To illustrate, consider the simpler function F(x1,x2|a,b,c) which I can use in the formula argument for the nlrq and the nls functions when I do not use matrix operations, but which do not work in the formula argument when it was written with matrix operations.

    library('quantreg')

    ## Generating the data
    x1<- rnorm(200)
    x2<- rnorm(200)
    y<- 1+3*sin(x1)+2*cos(x2) +rnorm(200)
    Dat<- data.frame(y,x1,x2)

    ## The function F1 without matrix operation
    F1<- function(x_1, x_2, a, b,c){a+b*sin(x_1)+c*cos(x_2)}

    ## The function F2 with matrix operation
    F2<- function(x_1, x_2, a, b,c){t(c(1,sin(x_1),cos(x_2)))%*%c(a,b,c)}

    ## Both functions work perfectly
    F1(x_1=3, x_2=2, a=1, b=3,c=2)
    F2(x_1=3, x_2=2, a=1, b=3,c=2)

    ## But only F1 can be estimated by nls and nlrq
    nls_1<-nls(y ~ F1(x_1 = x1, x_2 = x2, a = 1, b, c),
               data = Dat, start = list(b = 3, c = 2))
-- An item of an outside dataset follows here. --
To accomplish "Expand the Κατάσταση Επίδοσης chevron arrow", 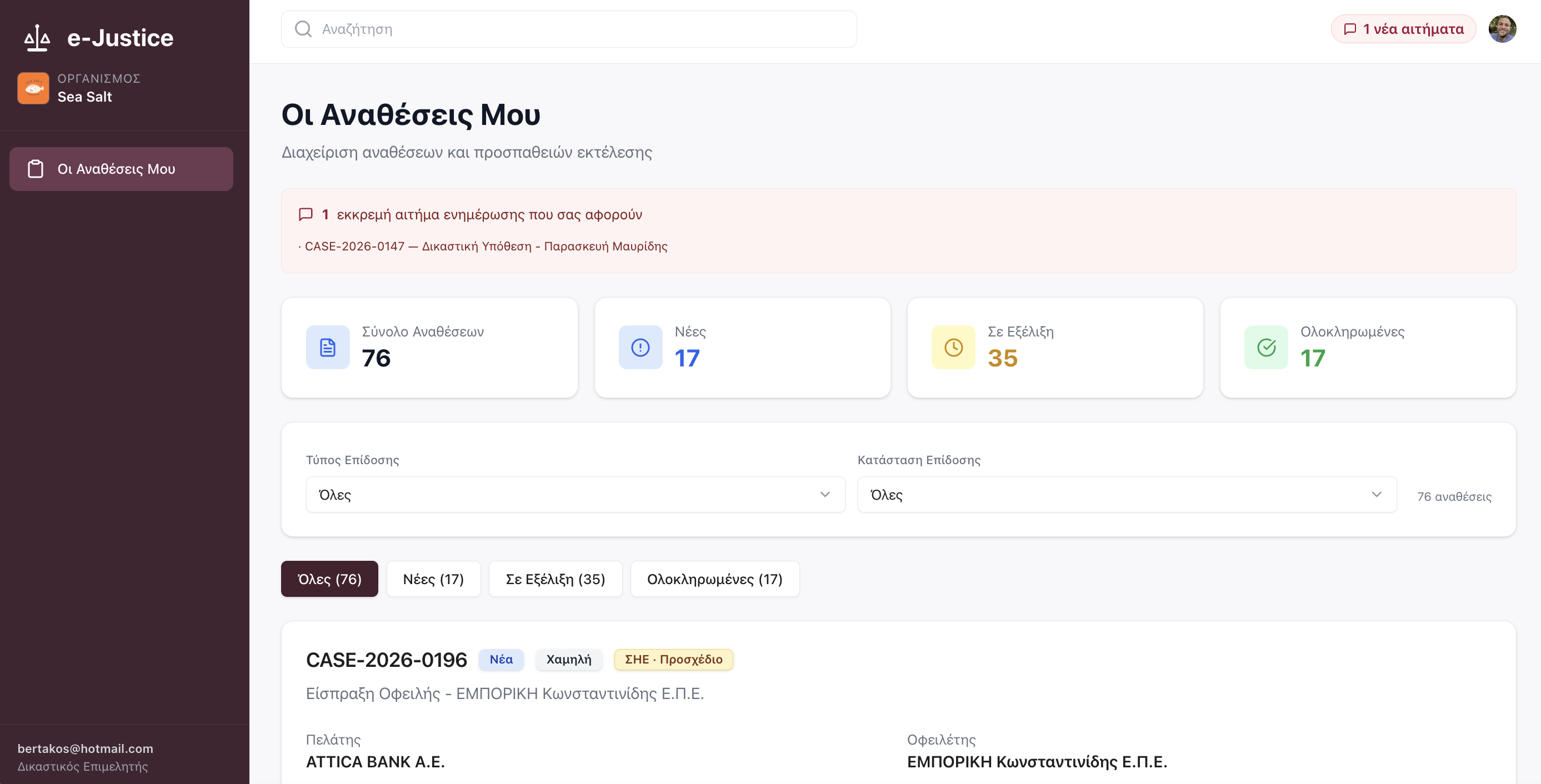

    nlrq_1<-nlrq(y ~ F1(x_1 = x1, x_2 = x2, a = 1, b, c),
                 data = Dat, start = list(b = 3, c = 2), tau = 0.9)

    ## When F2 is used in the formula argument an error happens
    nls_2<-nls(y ~ F2(x_1 = x1, x_2 = x2, a = 1, b, c),
               data = Dat, start = list(b = 3, c = 2))

    nlrq_2<-nlrq(y ~ F2(x_1 = x1, x_2 = x2, a = 1, b, c),
                 data = Dat, start = list(b = 3, c = 2), tau = 0.9)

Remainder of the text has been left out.